*Data supplied*.
===

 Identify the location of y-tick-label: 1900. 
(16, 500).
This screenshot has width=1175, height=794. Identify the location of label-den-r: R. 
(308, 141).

===

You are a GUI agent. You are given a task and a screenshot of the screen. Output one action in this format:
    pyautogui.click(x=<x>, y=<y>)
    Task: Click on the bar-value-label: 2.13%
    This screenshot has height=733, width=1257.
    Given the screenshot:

===

*What is needed*. Rewrite the entries from the line containing "Identify the location of y-tick-label: 1900." through the line containing "(308, 141).", inclusive, as a numbered list, leaving out any blank lines.

*Written solution*.
1.  Identify the location of y-tick-label: 1900. 
2. (16, 500).
3. This screenshot has width=1175, height=794. Identify the location of label-den-r: R. 
4. (308, 141).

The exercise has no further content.